Philippine réalise sa thèse à l’Université Paul Valéry à Montpellier sous la direction de Monica Michlin, Professeure en Etudes Américaines contemporaines et Sébastien Mort, Maitre de conférences en culture et sociétés des Etats-Unis (Université de Lorraine).


Résumé

Quel est le rôle d’une Première dame ? Et pourquoi cette fonction, en apparence purement protocolaire, concentre-t-elle autant d’attentes et de symboles ?
Officiellement, il n’existe pas de définition juridique pour ce rôle. Pourtant, depuis des décennies, les épouses des présidents américains incarnent une image idéale : celle d’une femme élégante, dévouée, mais discrète sur le terrain politique. Elles se voient confier des missions jugées « féminines » – nutrition, éducation, santé – tout en évitant soigneusement de paraître influentes. D’Eleanor Roosevelt à Nancy Reagan, en passant par Hillary Clinton, chacune a trouvé sa manière de naviguer dans ces contraintes et de marquer son époque.

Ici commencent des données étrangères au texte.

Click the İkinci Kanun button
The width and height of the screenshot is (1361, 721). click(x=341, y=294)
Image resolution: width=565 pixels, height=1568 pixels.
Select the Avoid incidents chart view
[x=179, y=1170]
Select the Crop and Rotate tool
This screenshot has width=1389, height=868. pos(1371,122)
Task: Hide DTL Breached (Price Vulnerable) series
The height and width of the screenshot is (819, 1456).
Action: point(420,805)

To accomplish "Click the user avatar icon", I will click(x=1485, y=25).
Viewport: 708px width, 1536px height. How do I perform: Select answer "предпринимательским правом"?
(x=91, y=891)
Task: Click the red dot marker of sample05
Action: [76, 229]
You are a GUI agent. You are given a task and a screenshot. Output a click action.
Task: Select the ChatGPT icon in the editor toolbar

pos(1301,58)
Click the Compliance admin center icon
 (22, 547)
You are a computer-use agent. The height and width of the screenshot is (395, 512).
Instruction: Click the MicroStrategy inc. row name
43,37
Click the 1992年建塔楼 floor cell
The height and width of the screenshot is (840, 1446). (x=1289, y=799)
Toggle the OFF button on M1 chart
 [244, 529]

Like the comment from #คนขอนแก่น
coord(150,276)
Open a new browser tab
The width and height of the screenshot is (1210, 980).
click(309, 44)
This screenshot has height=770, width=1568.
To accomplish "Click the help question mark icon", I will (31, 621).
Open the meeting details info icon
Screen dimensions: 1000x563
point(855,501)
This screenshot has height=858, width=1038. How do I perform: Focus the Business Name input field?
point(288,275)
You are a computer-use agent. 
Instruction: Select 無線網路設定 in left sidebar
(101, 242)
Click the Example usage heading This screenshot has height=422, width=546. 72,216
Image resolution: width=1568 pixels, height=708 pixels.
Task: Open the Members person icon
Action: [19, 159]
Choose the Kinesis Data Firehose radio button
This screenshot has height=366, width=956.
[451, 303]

Mais avec Michelle Obama, tout change. Première femme noire à occuper ce rôle, issue d’un milieu modeste mais diplômée des meilleures universités, elle ne correspond pas au modèle historique : femme blanche, hétérosexuelle, au foyer. Son simple visage à la Maison Blanche est une rupture. Dès la campagne de 2008, son image cristallise les tensions raciales et sexistes qui traversent la société américaine. Ses prises de parole franches, sa force de caractère et son ancrage dans une identité afro-américaine assumée dérangent. Très vite, les attaques fusent : trop « ghetto » pour certains, trop élitiste pour d’autres, trop ambitieuse, trop agressive, pas assez douce. Une image piégée entre deux extrêmes, dans un pays polarisé.

Comment alors passer de la caricature de la Angry Black woman au symbole consensuel d’unité nationale ? La réponse tient dans une stratégie de communication millimétrée.
Il s’agit de rester authentique tout en atténuant ce qui peut heurter une Amérique blanche encore pétrie de préjugés. Adoucir son image sans renoncer à ses valeurs. Mettre en avant son rôle de mère aimante, ses racines populaires et sa proximité avec « l’Américain moyen ». Et surtout, occuper l’espace public en restant « apolitique » – tout en s’engageant sur des causes transversales. Ainsi naissent des initiatives emblématiques :

  • Le potager de la Maison Blanche, pour promouvoir une alimentation saine
  • Let’s Move, pour lutter contre l’obésité infantile
  • Joining Forces, pour soutenir les familles de militaires

Ces campagnes façonnent l’image d’une Première dame accessible, bienveillante, investie, mais sans ambition politique affichée.

Derrière cette image lisse se cachent pourtant des tensions permanentes : comment incarner une féminité « acceptable » sans se renier ? Comment affirmer son identité afro-américaine tout en restant « rassembleuse » ? Même la question de ses cheveux devient un enjeu politique. Porter ses cheveux naturels ? Trop subversif. Les lisser ? Trop « conforme ». Chaque détail compte dans ce rôle où tout est scruté, disséqué, interprété.

Ce travail d’équilibriste explique pourquoi Michelle Obama fascine encore aujourd’hui, bien au-delà des frontières américaines. Son parcours raconte l’histoire d’une femme confrontée aux contraintes d’un rôle façonné par des normes raciales et genrées, et qui réussit à transformer ces contraintes en force symbolique. Elle a redéfini, non pas les règles, mais la manière d’y survivre et d’y briller.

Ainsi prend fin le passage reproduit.